Frédérique Bonnard Le Floc’h, vice-présidente de Brest Métropole, coprésidente de la Commission Alliance des territoires de France urbaine, a également appelé à changer de focale et à lutter contre toute forme de populisme ou de séparatisme territoriale. À Brest, la métropole a très vite pris conscience que “la puissance vient de la fragilité des interdépendances reconnues” dans un monde rendu violent par la raréfaction de ressources qui remettent en cause les différentes formes du vivant.

“À Brest, la métropole a très vite pris conscience que la puissance vient de la fragilité des interdépendances reconnues.” Frédérique Bonnard Le Floc’h

Face à ces constats, nous n’avons pas encore réussi à construire des scènes de dialogue et de négociation avec l’État : la notion de contrat a été vidée de sa substance d’engagements réciproques et financièrement assumés, et l’approche par strate de collectivité ne permet pas de penser les systèmes. Alors que le mantra de France urbaine a toujours été “du projet partagé au contrat qui engage”, les Contrats de réussite de la transition écologique (CRTE) n’ont, à ce stade, donné d’avancées que sur le projet partagé.

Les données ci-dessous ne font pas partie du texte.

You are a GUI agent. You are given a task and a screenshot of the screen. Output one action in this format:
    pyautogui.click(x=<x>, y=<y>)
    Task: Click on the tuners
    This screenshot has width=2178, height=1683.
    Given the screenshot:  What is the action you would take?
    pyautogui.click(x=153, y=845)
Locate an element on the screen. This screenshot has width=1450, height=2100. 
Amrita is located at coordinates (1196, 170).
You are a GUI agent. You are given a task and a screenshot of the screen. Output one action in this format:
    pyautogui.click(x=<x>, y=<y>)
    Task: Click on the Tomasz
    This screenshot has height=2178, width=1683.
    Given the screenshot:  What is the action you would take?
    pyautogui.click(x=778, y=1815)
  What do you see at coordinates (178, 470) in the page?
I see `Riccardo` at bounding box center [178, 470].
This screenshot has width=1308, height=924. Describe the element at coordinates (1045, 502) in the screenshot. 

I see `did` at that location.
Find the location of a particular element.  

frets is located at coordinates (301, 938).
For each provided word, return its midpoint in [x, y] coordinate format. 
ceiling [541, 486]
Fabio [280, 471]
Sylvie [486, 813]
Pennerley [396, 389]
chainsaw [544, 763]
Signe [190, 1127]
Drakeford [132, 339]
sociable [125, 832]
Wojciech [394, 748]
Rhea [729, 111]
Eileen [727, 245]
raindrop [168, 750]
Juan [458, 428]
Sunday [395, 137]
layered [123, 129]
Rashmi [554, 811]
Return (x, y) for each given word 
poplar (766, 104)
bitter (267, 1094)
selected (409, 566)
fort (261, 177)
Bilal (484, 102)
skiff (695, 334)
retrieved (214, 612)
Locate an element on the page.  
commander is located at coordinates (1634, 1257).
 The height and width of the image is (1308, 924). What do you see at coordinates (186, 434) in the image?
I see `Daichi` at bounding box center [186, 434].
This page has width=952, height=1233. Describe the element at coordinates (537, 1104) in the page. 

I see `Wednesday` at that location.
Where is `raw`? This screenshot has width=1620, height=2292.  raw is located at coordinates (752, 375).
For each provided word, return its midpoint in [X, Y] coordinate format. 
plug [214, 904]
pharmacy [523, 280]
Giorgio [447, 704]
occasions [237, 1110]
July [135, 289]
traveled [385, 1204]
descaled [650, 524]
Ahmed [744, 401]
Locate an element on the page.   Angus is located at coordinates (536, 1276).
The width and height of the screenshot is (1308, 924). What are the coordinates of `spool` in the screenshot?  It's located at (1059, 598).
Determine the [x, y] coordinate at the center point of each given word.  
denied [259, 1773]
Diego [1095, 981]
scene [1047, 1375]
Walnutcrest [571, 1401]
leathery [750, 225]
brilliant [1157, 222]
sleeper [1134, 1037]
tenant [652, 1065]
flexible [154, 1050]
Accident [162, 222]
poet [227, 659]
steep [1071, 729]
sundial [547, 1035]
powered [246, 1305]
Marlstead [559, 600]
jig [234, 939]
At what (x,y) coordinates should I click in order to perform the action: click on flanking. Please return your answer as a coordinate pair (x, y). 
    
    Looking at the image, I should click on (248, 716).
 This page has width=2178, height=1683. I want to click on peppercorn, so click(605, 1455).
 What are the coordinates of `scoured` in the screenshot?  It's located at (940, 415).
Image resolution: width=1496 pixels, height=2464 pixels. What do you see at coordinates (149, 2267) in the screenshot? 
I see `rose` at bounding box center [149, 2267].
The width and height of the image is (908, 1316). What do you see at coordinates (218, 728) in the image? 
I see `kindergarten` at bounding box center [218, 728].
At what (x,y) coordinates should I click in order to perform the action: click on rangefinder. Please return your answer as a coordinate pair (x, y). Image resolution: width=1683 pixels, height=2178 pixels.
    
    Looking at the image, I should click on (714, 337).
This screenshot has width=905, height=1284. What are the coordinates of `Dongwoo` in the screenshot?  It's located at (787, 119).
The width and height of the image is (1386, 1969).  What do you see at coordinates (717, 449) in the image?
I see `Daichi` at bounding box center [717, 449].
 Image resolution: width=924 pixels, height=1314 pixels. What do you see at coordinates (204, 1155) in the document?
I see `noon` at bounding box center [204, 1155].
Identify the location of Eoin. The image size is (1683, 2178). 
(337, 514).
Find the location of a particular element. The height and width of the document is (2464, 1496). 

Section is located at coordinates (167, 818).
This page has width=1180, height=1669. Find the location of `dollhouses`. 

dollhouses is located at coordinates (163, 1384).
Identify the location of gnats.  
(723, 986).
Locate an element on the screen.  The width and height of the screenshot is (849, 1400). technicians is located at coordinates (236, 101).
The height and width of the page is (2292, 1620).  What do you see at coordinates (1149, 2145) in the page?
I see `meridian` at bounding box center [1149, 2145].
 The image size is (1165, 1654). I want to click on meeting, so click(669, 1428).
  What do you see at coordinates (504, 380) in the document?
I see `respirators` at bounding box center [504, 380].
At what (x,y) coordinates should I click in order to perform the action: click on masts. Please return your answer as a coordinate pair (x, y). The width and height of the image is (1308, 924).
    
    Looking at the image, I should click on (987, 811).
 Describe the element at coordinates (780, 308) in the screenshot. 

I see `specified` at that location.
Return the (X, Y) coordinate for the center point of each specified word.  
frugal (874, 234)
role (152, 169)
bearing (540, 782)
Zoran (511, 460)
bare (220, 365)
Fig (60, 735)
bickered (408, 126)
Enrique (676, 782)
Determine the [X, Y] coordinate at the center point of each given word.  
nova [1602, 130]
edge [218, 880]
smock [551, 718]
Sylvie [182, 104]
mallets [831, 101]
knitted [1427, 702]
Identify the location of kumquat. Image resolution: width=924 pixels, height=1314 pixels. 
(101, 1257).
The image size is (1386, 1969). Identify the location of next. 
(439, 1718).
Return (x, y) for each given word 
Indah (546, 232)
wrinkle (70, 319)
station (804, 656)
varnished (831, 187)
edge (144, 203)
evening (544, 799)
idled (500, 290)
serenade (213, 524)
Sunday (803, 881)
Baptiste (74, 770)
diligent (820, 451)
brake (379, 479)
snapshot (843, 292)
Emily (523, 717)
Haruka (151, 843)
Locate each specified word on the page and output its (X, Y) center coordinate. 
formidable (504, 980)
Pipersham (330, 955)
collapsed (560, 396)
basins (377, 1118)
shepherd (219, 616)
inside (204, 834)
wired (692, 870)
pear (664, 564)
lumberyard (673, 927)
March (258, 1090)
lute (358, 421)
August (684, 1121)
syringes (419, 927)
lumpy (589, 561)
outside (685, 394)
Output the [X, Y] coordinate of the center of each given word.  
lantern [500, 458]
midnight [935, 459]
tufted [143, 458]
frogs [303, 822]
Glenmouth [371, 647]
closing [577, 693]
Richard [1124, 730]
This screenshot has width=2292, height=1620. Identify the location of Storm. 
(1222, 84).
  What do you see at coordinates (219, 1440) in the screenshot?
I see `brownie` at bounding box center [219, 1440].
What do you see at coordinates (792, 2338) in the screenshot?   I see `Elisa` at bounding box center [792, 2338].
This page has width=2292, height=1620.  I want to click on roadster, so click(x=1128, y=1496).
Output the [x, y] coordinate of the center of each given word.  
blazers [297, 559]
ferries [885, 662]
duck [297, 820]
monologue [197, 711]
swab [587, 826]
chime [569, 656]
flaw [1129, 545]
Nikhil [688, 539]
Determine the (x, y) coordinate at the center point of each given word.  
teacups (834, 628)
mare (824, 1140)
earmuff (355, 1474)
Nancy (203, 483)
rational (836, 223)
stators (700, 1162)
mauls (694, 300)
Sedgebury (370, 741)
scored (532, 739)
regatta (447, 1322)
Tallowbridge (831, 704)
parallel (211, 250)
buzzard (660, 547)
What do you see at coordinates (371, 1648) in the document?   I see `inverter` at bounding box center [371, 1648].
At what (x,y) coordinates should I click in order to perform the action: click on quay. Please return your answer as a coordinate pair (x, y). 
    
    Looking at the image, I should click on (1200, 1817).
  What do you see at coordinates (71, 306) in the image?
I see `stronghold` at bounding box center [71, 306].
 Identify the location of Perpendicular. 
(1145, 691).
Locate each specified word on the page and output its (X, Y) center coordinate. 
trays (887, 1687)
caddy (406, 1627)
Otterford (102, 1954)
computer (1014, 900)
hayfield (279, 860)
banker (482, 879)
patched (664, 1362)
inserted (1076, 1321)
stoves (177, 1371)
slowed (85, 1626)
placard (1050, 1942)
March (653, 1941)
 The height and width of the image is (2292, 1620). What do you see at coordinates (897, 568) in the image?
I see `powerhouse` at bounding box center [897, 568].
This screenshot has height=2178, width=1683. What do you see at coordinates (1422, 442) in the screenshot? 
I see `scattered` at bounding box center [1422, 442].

La notion de contrat a été vidée de sa substance.” Frédérique Bonnard Le Floc’h

Un propos partagé par Marc Dumont de l’Université de Lille, qui s’est interrogé sur les nouvelles scènes de l’interterritorialité. En matière alimentaire notamment, les espaces de construction n’existent pas face à la complexité inhérente à la structuration de filières. Jérémy Camus, vice-président de Lyon Métropole, a insisté sur le caractère modélisant des coopérations alimentaires. La métropole a ainsi élargi son action à 50 km autour de la métropole, pour contribuer à construire de nouvelles stratégies et perspectives collectives en matière alimentaire.

Marc Dumont a également placé au cœur des échanges la capacité à construire et partager de la donnée pour identifier les trajectoires d’action, mais également les interdépendances inhérentes aux objectifs de transition. Si l’on ne peut pas se représenter ces systèmes interterritoriaux, alors comment les accompagner et les renforcer, notamment du point de vue de l’État ?

Planification et pluriannualité : se donner les moyens de l’avenir

Johanna Rolland, Frédérique Bonnard Le Floc’h et Jérémy Camus ont replacé l’enjeu des moyens au cœur de la démarche de planification, dès lors qu’elle entend se concrétiser et ne se limite pas à une scène de dialogue. À ce titre, comme l’a rappelé Frédérique Bonnard Le Floc’h, les CRTE restent l’expression d’un projet sans engagement financier, et donc sans capacité réelle de concrétisation. Un enjeu partagé par Jérémy Camus, témoignant de la difficulté des territoires urbains à bénéficier du phénomène de financements “en cascade”, et qui en arrivant sur le territoire ne correspondent plus aux enjeux faut de réelle co-construction des objectifs. L’un des enjeux, et donc des critères de jugement, de la planification écologique : adosser les moyens aux discours.

L’enjeu de la fiscalité a été régulièrement cité également : Johanna Rolland a ainsi appelé la communauté des chercheurs à se saisir des enjeux fiscaux de lutte contre l’artificialisation des sols. Comment préserver des sols riches et vivants alors que le modèle fiscal local incite par construction à artificialiser ?

Un questionnement plus global, dans un contexte de décentralisation annoncé, sur la nécessaire reconnaissance de capacités d’actions territoriales au bénéfice et par l’engagement de toutes et de tous. Une dynamique à laquelle le programme “POPSU Transitions” continuera, comme il l’a toujours fait, de contribuer par la puissance de son modèle : celui du dialogue perpétuel, de la recherche-action, du compromis et pas du consensus.